自分を救うためには、自分の力が必要なのに。
僕はそれを知っている。
だから、
「君が助かるために、その手助けをさせてほしい。」
・・・・・・・・・・・・・・・・・・・・・
熱意というものを信じていた訳ではなかった。強いて言えば完全なる自己満足からの行動だったのだが、僕の思いはどうやら西島佳代に通じたらしいことはわかった。
「今朝、こういったメールが届いたんです。」
恐る恐るメールを見せてくれた。
見せられたスマホ画面を覗く。
「
西島佳代
雪村楓の筆記用具を
10/19の朝、廃棄せよ。
達成されなかった場合、裏の裁きが下るだろう。
裏サイト管理人
」
「うらさいとかんりにん?
誰それ?」
うーんと、西島に向かって首を傾げる。だが西島はえっ!?ときょとんとした。
「知らないんですか?この学校の噂」
「噂...」
天を仰ぎ、思い出す。
はて、そんなの...
あったわ。そういえば。
時を越えてからの数週間、聞き込み調査(陰口調査)を行ってた時、そんなのを小耳に挟んだ記憶が微かにある。
ターゲットの下駄箱に指令の手紙を入れ、誰かを貶めさせるあれだ。
その時は気に留めていなかった。何分手がかりが無さすぎて、何が手がかりなのか分からなかったからなぁ。「生徒会長には裏の顔が...」とか、
「人の心を見透かす占い師が...」とか、
そんなまことしやかな噂が行き交っているんだ。砂漠に落ちる一粒の砂金を引き当てるのと同じだな。無理ゲーだよな。
学校裏サイトとは、学校非公認のサイトである。内容は主に胸くそ悪いものばかりなので、聞かない方が良いだろう。
でも調べたい!といった、「押すなよ!」なボタンを押したくなる、「怖いもの見たさ」という人間の本能を駆り立てる存在である。
そんな裏サイトがこの学校に存在していたとは。
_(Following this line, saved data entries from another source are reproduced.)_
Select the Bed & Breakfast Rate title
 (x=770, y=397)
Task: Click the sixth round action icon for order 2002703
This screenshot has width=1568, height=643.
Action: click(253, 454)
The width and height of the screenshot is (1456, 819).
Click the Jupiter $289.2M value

あったのは微かに記憶にあったが、そんなの見たくないじゃん?「検索してはいけないワード」並みに調べたくないじゃん?
「はぁ、なるほど。このメールに従ったわけだ。確かに、これは下手に話せないわな。」
自分は手を下さず、他者を利用して目的を果たす、か。なかなかの悪じゃあないの。やり口が汚いのを度外視すれば、この手腕はそこそこ悪くない。
それに、
顎をに手をあて考える。
この管理人は、僕の考察していた「影響力のある人間」に該当するかもしれない。時空を歪ませた改竄者かもしれないのだ。正体を突き止める価値はある。
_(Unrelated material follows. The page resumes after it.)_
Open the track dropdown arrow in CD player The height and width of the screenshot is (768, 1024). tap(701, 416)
つまり、彼女の問題を解決することは、僕の目的とも合致する。好都合だ。
ま、もしかしたら違うかもだけれど、その時はその時だ。まずは行動しないと、何事も進展しないだろう。
考え事をしていると...しまった。西島さんをほったらかしにしてしまった。会話経験の乏しさがここで出たか。ポケーっと固まっている。コミュニケーションをとらねば。
「え、あー、おっほん。」
とりあえず話す内容を考えるために、適当な感嘆を入れたのだが、うわー、わざとらしい。心のなかで自嘲しつつ、僕は目を見て不敵に笑う。